▶ [Required action]
Lines from the one containing "Screen dimensions: 2340x1483" to the end of the entries below must be reproduced exactly, with both end lines kept and no other line added.

▶ [Task material]
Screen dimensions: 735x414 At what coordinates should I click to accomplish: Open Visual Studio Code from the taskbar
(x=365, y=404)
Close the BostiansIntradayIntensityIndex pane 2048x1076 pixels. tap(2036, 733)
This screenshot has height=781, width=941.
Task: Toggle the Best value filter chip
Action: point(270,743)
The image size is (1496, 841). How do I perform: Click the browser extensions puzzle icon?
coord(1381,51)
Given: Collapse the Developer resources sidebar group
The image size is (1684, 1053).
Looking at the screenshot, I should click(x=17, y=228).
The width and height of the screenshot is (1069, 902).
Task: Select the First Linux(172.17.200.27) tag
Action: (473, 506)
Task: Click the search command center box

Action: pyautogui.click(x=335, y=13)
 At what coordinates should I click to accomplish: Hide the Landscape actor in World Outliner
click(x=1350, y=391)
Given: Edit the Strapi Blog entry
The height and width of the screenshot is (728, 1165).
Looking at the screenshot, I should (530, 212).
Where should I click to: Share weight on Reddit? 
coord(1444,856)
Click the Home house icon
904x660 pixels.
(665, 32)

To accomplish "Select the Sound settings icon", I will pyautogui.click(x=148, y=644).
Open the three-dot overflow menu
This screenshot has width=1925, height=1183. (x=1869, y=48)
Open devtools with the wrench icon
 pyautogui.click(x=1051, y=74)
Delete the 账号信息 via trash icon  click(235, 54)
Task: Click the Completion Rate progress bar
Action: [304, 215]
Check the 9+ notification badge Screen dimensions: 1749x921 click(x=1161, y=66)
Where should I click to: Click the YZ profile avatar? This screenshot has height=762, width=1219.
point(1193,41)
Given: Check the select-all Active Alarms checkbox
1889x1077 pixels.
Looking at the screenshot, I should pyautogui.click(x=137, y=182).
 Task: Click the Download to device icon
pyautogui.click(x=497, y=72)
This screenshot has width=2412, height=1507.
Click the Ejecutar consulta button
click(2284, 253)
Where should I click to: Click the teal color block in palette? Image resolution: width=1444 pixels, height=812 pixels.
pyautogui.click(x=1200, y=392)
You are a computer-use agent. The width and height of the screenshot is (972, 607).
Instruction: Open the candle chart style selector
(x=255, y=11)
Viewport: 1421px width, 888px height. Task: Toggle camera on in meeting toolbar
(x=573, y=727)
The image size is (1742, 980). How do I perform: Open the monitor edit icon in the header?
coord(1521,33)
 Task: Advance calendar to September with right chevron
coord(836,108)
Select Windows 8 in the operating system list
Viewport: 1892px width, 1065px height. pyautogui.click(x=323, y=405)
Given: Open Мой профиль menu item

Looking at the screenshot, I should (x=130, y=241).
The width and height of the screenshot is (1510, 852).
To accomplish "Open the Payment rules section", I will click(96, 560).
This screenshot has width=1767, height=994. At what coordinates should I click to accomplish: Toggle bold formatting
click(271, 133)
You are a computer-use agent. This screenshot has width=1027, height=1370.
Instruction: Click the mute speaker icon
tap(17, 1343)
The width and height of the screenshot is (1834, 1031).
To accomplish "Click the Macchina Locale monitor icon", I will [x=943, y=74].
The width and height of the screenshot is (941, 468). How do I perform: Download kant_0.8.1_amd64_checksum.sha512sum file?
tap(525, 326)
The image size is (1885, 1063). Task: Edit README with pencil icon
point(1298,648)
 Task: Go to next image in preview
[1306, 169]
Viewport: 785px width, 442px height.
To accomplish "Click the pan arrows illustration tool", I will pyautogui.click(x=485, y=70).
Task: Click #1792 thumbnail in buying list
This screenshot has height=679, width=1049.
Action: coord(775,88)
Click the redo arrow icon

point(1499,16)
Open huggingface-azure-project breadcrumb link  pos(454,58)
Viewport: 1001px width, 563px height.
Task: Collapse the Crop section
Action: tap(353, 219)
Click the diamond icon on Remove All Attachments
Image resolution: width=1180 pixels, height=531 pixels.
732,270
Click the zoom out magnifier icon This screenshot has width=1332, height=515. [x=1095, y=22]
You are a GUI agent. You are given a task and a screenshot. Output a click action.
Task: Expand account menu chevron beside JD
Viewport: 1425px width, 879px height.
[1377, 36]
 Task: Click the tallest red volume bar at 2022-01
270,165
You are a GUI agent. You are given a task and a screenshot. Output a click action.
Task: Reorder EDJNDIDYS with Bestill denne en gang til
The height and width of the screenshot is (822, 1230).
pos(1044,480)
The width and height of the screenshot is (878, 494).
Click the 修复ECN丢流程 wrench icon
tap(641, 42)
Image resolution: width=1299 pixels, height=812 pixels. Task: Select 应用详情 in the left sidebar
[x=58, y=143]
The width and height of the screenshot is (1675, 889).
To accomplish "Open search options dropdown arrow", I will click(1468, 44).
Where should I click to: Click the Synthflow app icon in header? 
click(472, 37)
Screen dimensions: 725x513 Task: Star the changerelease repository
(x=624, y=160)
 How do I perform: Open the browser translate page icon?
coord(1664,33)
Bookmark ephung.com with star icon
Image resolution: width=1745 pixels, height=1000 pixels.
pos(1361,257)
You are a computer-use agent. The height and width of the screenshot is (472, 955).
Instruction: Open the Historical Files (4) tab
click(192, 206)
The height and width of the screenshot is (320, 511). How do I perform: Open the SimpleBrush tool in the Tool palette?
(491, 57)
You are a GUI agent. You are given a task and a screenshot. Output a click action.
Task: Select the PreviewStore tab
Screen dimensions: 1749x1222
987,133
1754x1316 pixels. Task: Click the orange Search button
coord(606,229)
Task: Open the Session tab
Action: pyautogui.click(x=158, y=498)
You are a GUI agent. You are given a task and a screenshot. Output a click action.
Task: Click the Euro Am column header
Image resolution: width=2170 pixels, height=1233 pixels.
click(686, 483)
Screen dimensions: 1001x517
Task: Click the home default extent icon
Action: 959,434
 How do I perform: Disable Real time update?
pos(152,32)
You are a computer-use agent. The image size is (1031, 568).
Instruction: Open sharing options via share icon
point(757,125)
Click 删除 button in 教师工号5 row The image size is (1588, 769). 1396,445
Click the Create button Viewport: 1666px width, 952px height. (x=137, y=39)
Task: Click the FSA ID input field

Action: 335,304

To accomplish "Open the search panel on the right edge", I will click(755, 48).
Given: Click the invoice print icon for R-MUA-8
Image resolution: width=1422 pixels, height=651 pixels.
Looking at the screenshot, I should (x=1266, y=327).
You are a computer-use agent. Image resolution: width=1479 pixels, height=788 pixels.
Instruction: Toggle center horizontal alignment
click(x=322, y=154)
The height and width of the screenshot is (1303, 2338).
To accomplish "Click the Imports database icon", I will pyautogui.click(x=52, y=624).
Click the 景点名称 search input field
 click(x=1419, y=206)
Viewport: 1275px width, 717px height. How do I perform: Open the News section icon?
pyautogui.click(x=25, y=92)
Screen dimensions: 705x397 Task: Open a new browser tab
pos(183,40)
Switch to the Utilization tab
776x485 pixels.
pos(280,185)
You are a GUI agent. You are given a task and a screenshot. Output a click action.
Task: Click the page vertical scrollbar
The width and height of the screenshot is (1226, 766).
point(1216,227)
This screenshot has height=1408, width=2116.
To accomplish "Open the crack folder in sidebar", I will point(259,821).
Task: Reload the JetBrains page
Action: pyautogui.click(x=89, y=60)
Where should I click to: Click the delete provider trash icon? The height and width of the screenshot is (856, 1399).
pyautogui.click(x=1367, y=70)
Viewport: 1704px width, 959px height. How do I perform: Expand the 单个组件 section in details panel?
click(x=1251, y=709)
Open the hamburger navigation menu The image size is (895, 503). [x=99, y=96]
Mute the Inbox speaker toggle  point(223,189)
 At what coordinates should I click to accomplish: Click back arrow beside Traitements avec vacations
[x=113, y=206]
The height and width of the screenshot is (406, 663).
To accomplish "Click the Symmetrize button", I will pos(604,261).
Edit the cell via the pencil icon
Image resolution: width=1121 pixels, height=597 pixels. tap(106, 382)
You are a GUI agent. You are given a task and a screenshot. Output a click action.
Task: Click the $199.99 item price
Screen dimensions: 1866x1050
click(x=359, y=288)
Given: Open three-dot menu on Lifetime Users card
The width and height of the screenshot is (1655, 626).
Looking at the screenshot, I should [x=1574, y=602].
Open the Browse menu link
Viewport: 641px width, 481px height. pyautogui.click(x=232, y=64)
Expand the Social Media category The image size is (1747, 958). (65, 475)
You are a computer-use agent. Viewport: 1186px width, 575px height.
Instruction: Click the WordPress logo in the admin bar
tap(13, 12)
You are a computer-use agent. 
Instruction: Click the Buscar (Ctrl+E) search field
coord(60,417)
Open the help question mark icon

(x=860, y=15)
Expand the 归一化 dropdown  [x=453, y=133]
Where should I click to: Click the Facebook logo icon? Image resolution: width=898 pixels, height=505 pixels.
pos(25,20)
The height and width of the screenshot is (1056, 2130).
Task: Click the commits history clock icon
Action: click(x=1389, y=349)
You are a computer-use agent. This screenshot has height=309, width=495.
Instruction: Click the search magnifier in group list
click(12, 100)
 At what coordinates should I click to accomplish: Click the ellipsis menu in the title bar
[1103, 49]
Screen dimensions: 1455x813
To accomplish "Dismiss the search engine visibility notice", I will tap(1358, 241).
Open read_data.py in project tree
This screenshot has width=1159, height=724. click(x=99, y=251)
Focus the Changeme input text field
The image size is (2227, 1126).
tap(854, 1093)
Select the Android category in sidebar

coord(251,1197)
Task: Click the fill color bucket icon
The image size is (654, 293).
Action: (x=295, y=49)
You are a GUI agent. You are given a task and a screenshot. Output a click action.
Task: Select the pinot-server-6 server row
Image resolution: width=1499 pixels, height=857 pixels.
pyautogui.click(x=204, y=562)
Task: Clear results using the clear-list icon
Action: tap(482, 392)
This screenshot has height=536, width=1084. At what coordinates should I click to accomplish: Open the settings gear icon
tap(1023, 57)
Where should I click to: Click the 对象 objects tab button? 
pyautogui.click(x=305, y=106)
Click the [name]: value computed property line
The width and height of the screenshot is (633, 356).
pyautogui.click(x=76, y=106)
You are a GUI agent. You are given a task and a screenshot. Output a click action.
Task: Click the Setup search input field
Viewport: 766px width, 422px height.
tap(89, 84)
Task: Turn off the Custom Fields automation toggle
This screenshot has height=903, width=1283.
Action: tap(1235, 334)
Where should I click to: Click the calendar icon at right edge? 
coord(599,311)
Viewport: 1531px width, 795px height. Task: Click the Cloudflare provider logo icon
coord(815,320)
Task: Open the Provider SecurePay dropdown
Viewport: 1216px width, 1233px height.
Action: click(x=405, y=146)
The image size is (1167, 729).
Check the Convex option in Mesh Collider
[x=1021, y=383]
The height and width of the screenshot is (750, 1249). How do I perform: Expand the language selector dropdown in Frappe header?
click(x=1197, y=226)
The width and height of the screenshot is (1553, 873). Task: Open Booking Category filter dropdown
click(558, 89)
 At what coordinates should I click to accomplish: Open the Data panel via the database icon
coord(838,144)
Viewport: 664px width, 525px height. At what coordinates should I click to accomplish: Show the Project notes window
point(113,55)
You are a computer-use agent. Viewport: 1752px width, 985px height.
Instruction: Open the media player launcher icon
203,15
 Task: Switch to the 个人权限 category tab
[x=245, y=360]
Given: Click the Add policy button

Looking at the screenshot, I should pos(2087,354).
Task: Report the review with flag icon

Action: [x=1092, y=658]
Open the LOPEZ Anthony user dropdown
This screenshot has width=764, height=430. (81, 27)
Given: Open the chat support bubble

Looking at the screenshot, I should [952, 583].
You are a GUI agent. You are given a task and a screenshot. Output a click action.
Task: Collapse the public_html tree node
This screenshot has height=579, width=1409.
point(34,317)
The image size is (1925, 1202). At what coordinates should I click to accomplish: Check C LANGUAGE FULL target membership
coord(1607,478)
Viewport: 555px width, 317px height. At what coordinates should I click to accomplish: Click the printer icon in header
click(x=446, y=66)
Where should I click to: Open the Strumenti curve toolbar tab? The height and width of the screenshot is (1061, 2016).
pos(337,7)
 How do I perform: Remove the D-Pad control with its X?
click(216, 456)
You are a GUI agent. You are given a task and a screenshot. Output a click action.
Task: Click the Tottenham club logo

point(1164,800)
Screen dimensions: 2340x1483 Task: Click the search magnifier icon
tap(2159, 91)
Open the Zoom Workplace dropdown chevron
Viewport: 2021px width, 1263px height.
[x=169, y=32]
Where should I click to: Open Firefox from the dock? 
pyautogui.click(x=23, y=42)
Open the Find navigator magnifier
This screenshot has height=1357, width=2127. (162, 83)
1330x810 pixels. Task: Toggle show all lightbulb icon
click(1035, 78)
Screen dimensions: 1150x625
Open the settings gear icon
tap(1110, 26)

▶ [Written solution]
Screen dimensions: 2340x1483 Task: Click the search magnifier icon
tap(2159, 91)
Open the Zoom Workplace dropdown chevron
Viewport: 2021px width, 1263px height.
[x=169, y=32]
Where should I click to: Open Firefox from the dock? 
pyautogui.click(x=23, y=42)
Open the Find navigator magnifier
This screenshot has height=1357, width=2127. (162, 83)
1330x810 pixels. Task: Toggle show all lightbulb icon
click(1035, 78)
Screen dimensions: 1150x625
Open the settings gear icon
tap(1110, 26)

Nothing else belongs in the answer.